● Directions
In the entries that follow, find the line containing "Task: Open the 配置多网卡bond+多vlan模式 TOC link"; from there, copy every line exactly through the line containing "The image size is (1728, 1080).".

● Information shown
[Start of section]

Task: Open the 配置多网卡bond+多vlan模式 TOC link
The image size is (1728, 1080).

[End of section]
[Start of section]

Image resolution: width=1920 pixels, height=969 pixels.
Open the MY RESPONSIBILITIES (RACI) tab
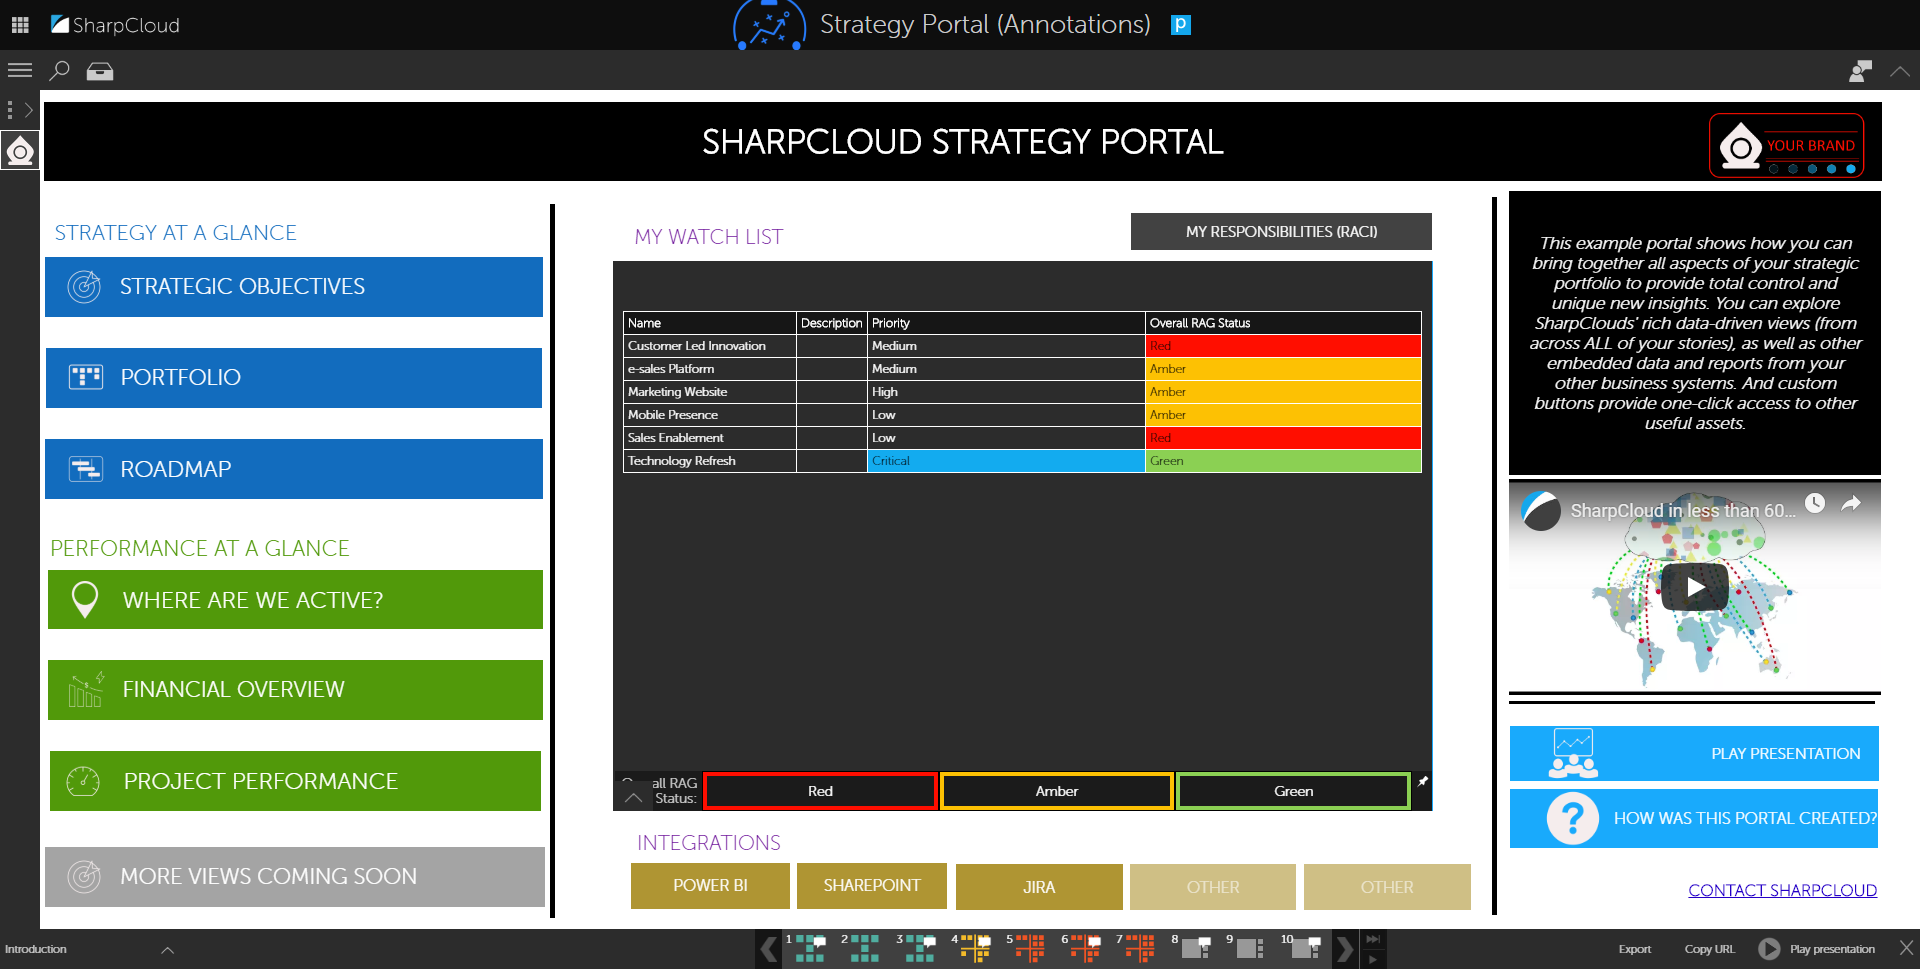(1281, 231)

[End of section]

● Response to this task
Task: Open the 配置多网卡bond+多vlan模式 TOC link
The image size is (1728, 1080).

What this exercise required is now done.